─── Stored rows ───

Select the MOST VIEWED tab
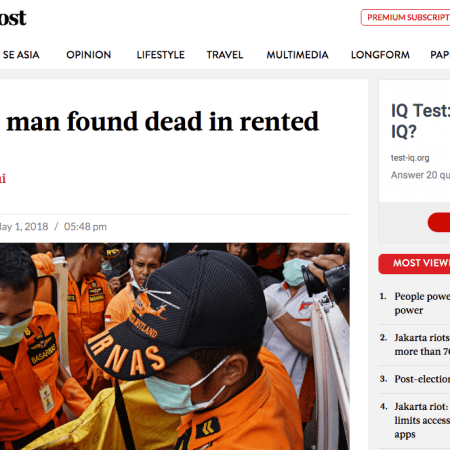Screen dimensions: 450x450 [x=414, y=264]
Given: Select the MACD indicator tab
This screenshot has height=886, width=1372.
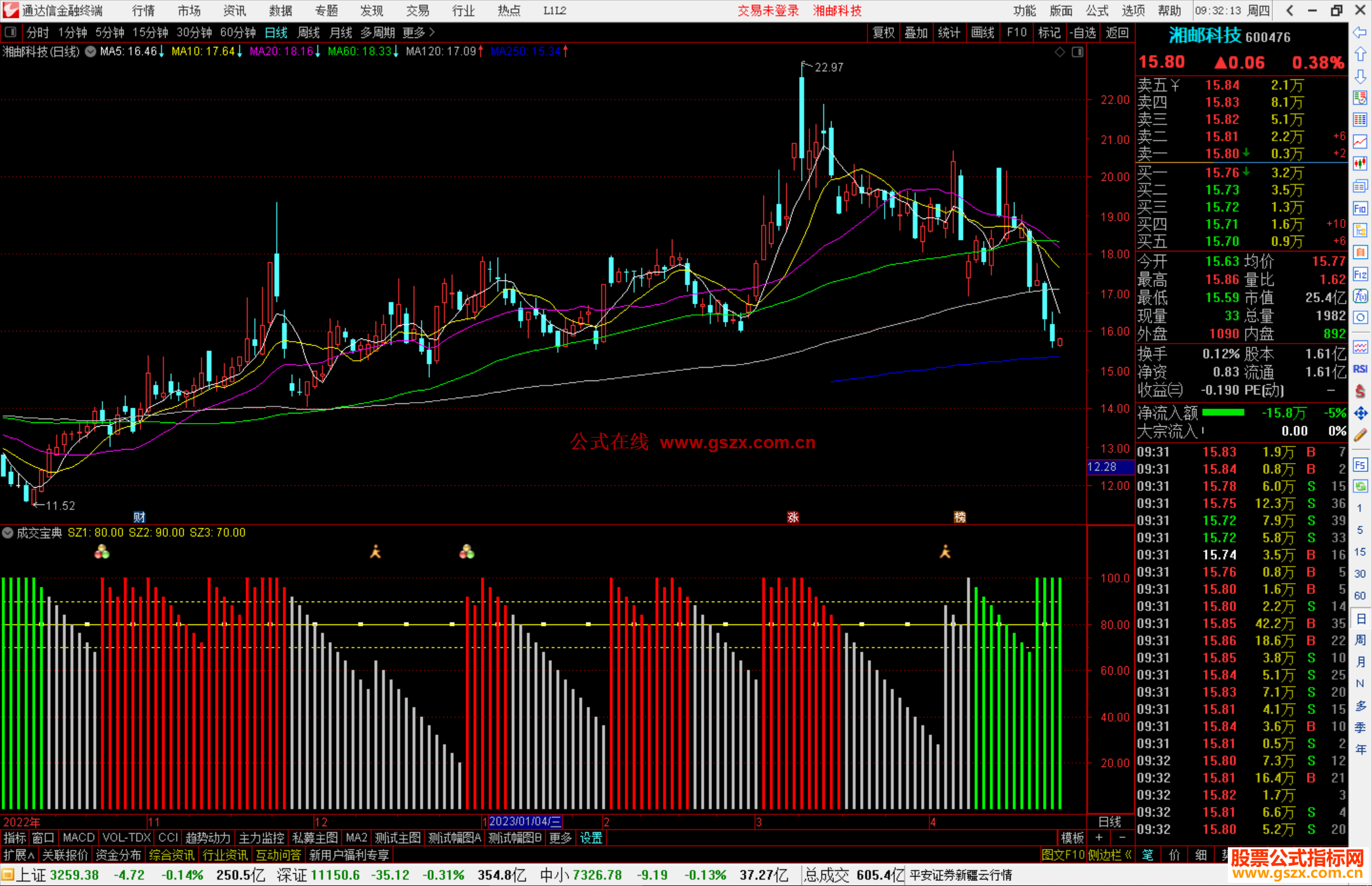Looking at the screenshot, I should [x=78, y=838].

───
─── Stored rows ───

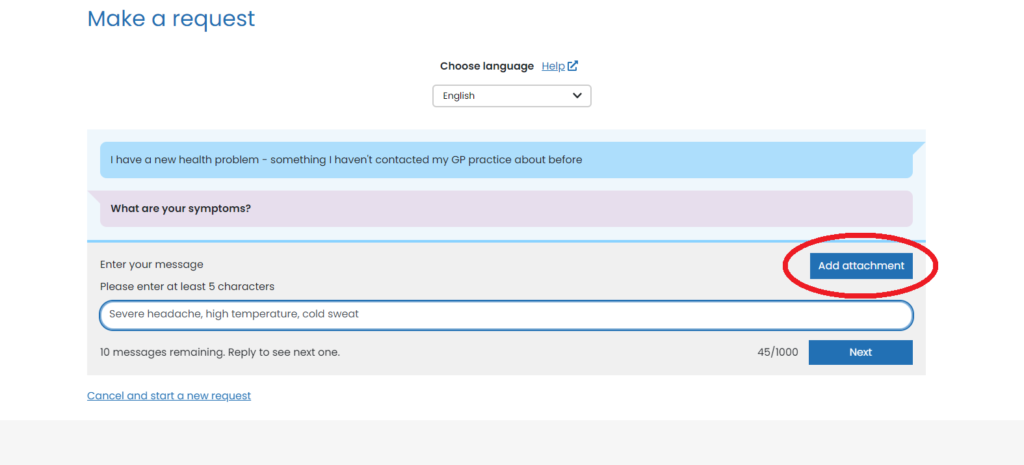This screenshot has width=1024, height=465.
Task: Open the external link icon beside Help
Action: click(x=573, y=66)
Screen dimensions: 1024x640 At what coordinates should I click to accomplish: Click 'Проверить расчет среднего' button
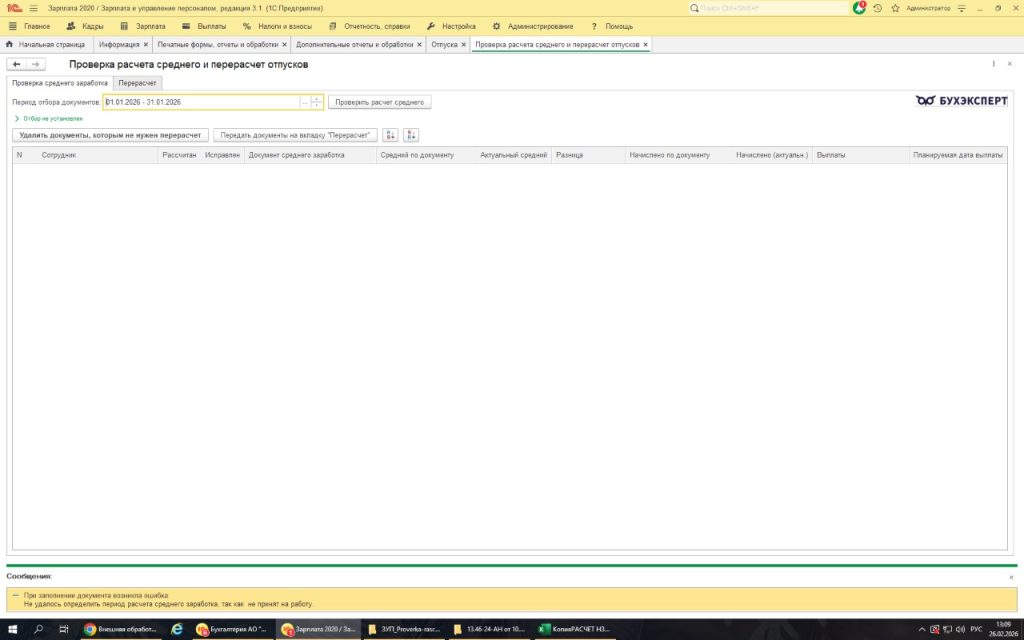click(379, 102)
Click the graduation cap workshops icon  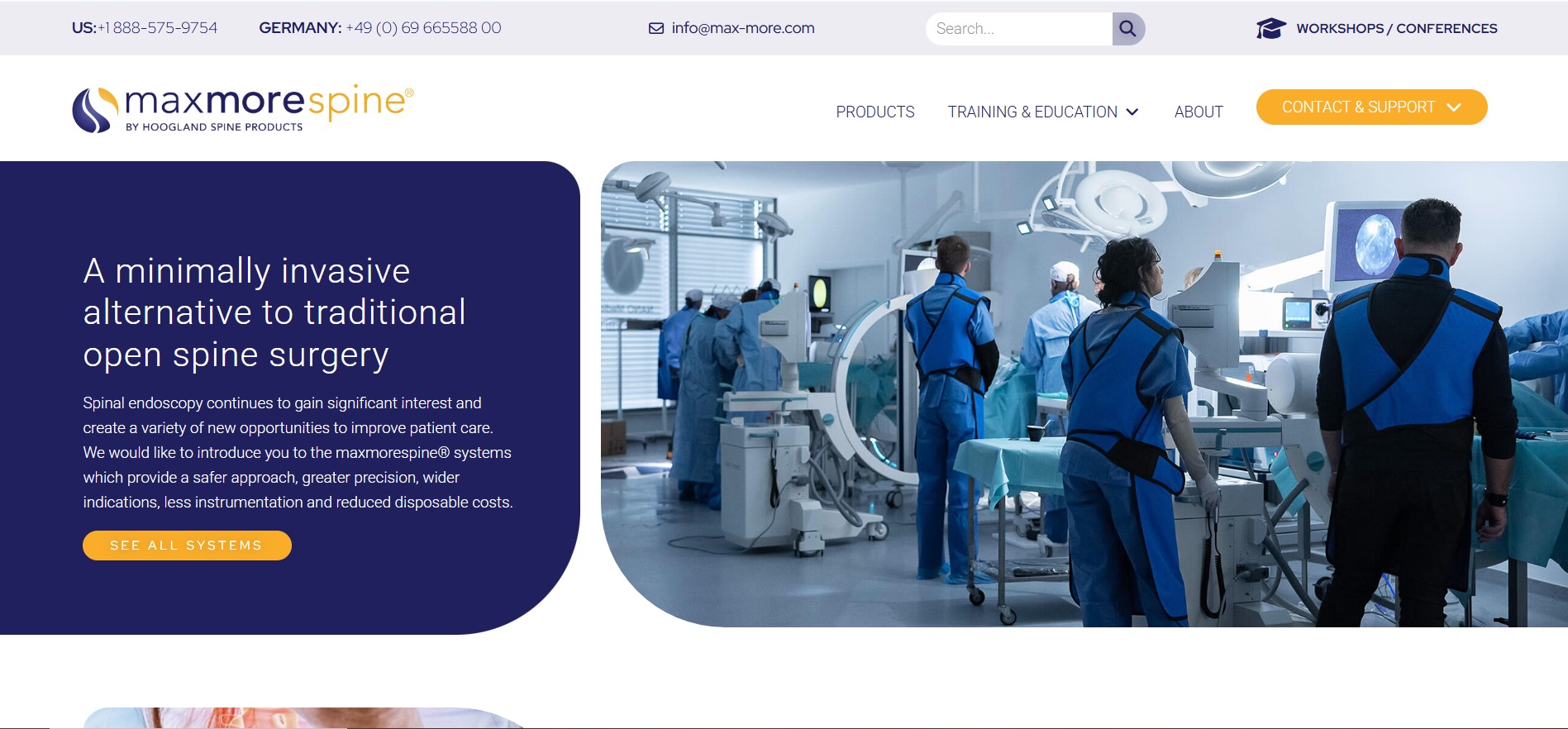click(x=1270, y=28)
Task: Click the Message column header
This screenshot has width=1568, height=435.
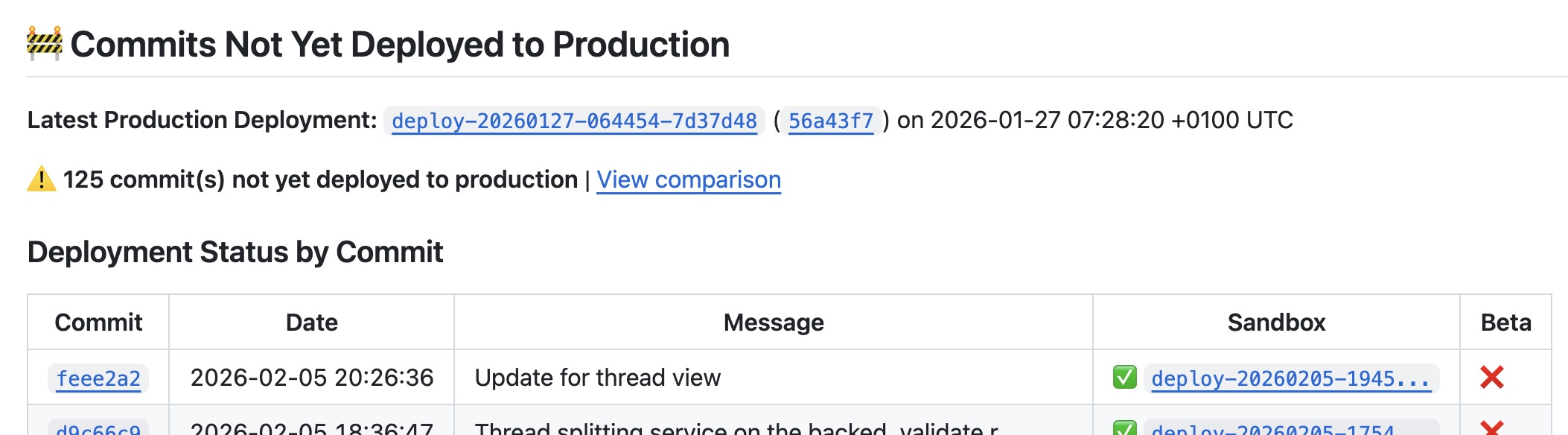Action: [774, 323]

───

# [Given request]
Rewrite the entries from the one containing "Task: Click the Message column header" down to the one containing "Action: [774, 323]", replacing "Message" with "Subject" and changing nothing else. Leave the pictures out.

# [Answer to the exercise]
Task: Click the Subject column header
This screenshot has width=1568, height=435.
Action: [774, 323]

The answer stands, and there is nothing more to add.